* Description of the task *
Your job is to retype all of the data word for word, leaving every image out.
(Exercise data begins)
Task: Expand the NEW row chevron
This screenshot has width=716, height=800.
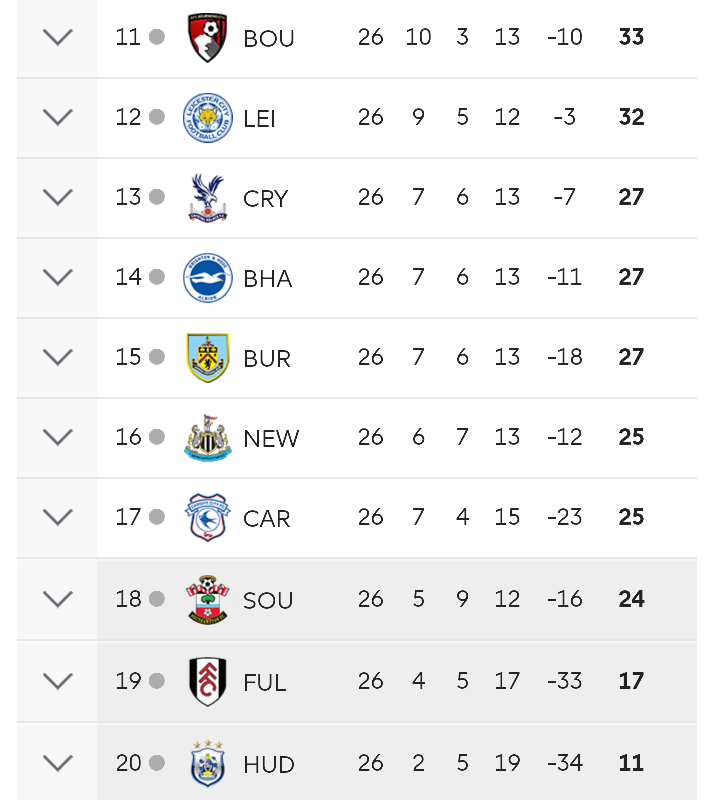Action: click(58, 437)
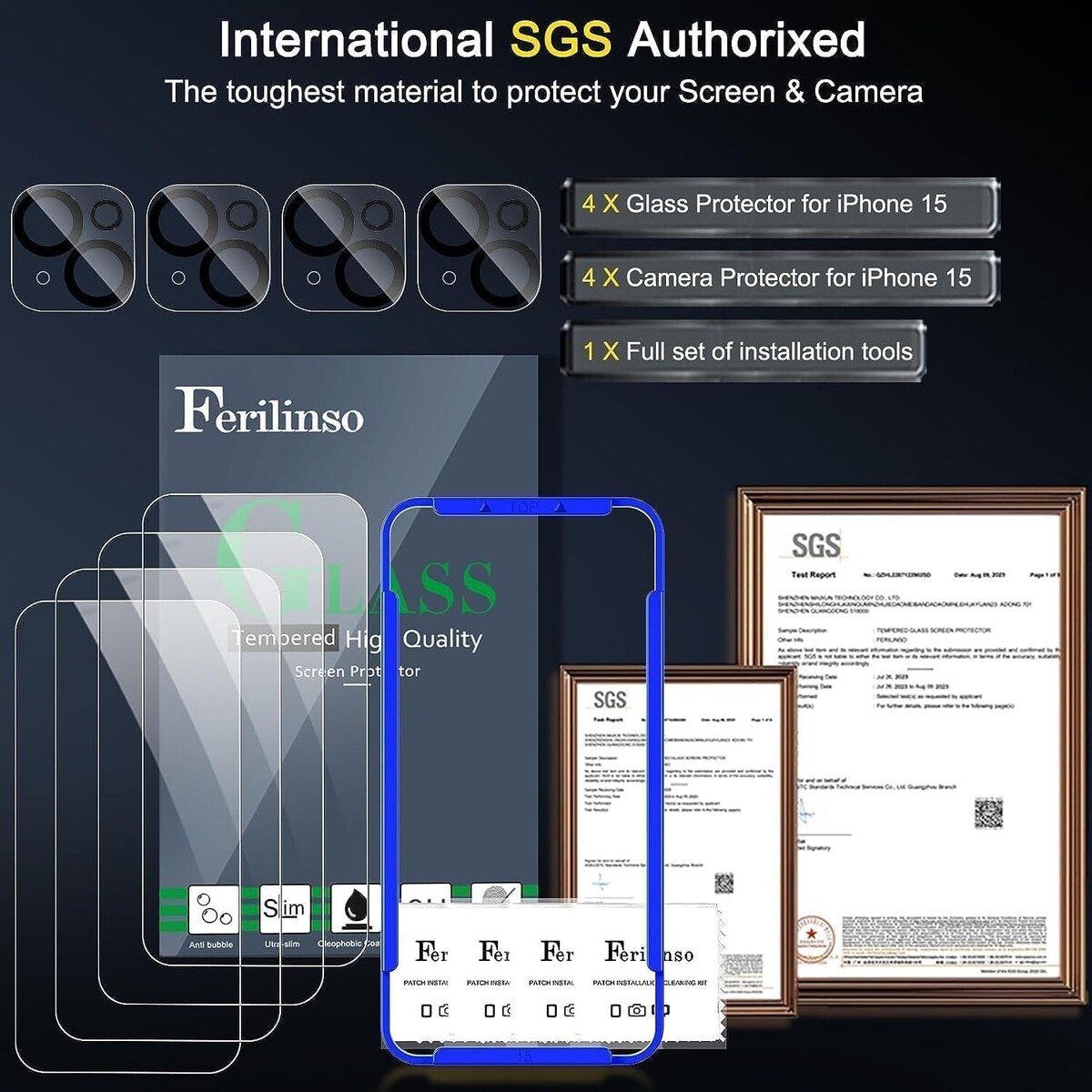Click the camera icon on the cleaning kit packet

(636, 1010)
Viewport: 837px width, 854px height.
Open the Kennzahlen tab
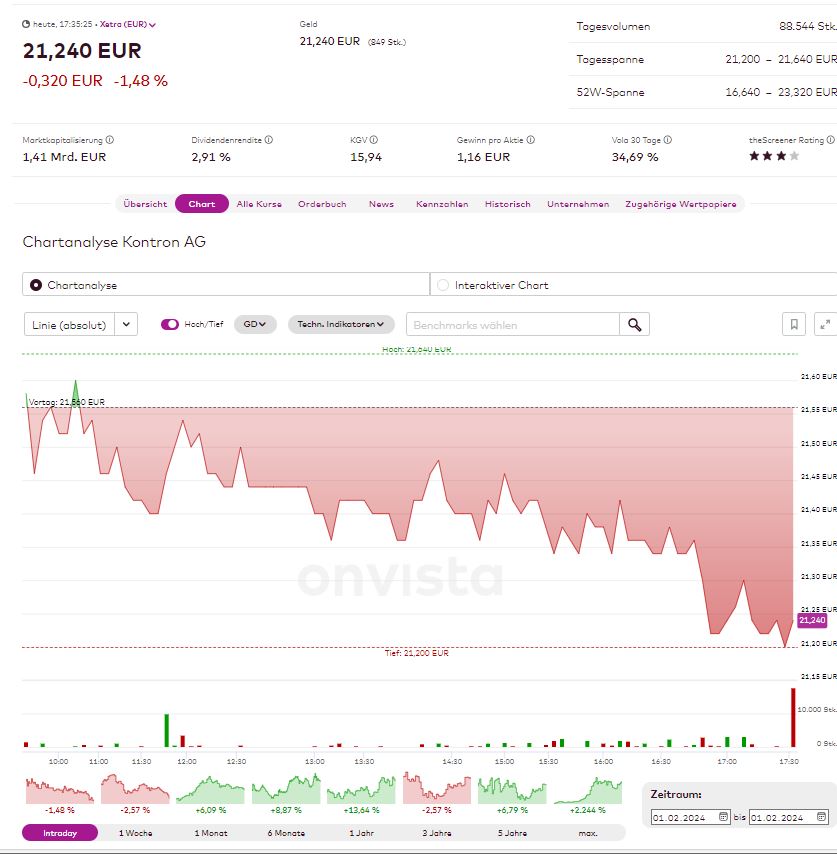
(Exercise data ends)
* Output below *
Task: Expand the NEW row chevron
This screenshot has width=716, height=800.
Action: click(58, 437)
Click the camera icon on the cleaning kit packet

(636, 1010)
Viewport: 837px width, 854px height.
Open the Kennzahlen tab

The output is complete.